■ Task requirements:
Copy each line of the data below in which the word "agent" can be found.

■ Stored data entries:
▼

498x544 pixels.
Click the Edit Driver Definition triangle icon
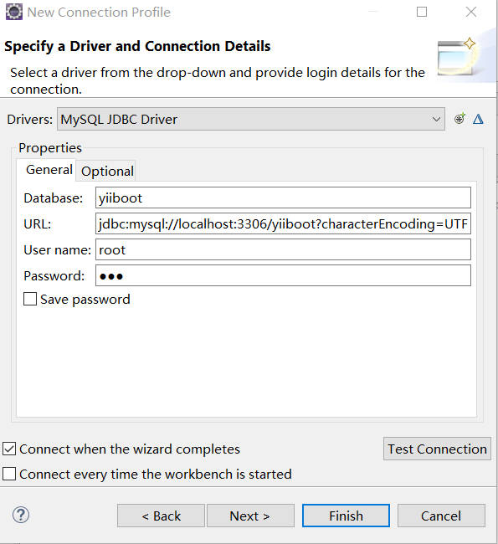pos(478,119)
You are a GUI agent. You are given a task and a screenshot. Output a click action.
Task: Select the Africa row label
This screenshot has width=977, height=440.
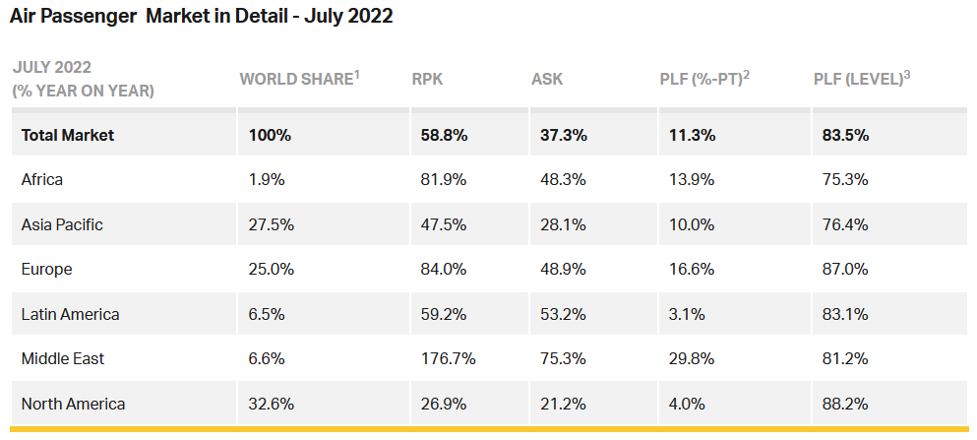point(42,180)
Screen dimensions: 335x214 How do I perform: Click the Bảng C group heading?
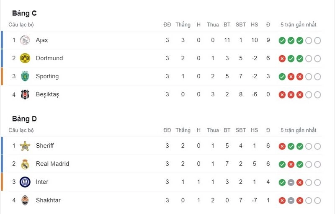pyautogui.click(x=24, y=13)
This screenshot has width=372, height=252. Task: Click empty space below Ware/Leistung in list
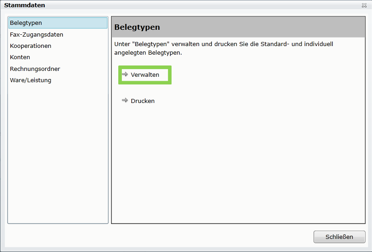[x=58, y=154]
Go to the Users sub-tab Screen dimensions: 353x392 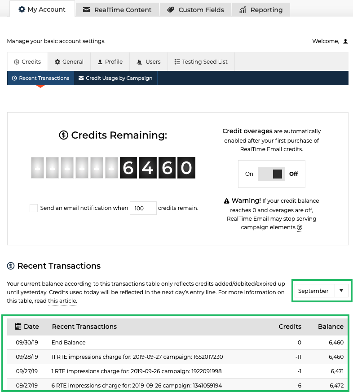coord(149,62)
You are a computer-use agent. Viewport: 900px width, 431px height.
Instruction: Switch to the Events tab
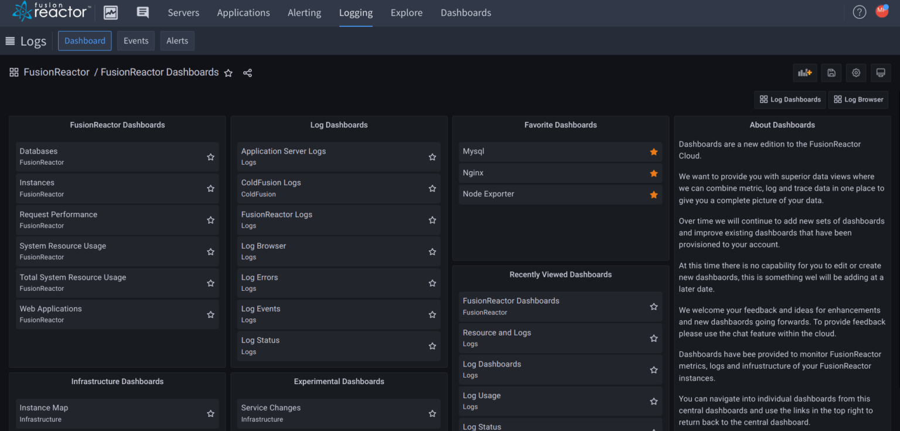[x=135, y=40]
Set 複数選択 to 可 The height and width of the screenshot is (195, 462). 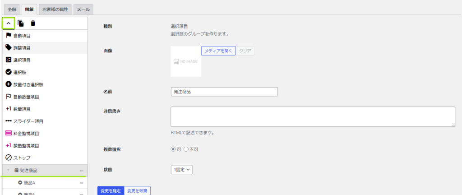click(x=173, y=149)
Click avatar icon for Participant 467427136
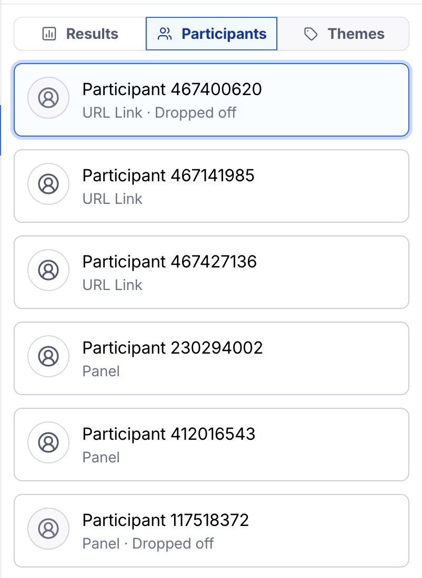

▲

■ Written answer:
You are a GUI agent. You are given a task and a screenshot. Output a click action.
You are a computer-use agent. Viewport: 900px width, 431px height.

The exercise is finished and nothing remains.